— BEGIN —

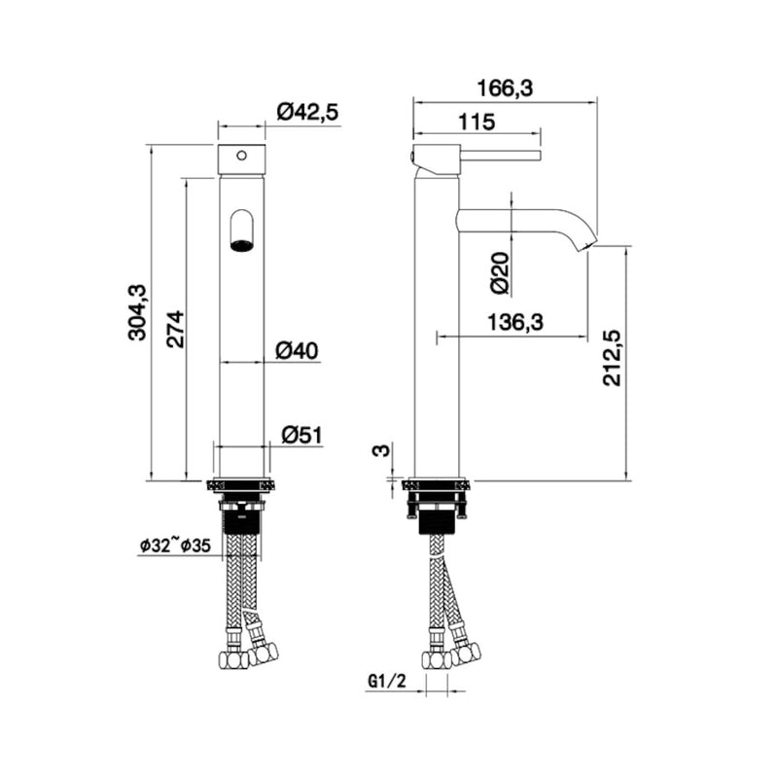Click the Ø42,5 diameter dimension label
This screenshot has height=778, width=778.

— END —
— BEGIN —

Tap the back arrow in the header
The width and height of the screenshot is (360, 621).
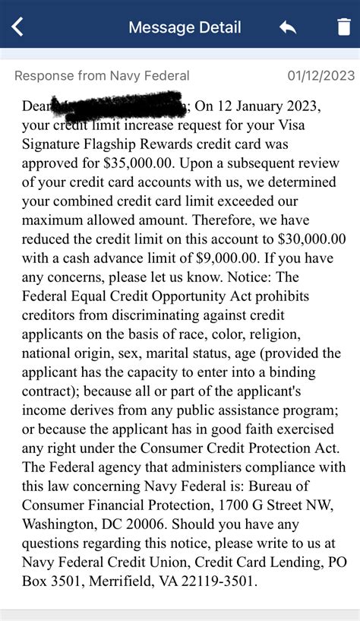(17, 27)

— END —

§ **SET PROBLEM**
Convert the lines starting at the one that contains "Click the Ø42,5 diameter dimension label" and ending at the one that contains "This screenshot has height=778, width=778." into a Markdown table with the columns Row and Entry line, skipping blank lines. Leave the pictures out of the table.

§ **RESPONSE FOR THIS EXERCISE**
| Row | Entry line |
|---|---|
| 1 | Click the Ø42,5 diameter dimension label |
| 2 | This screenshot has height=778, width=778. |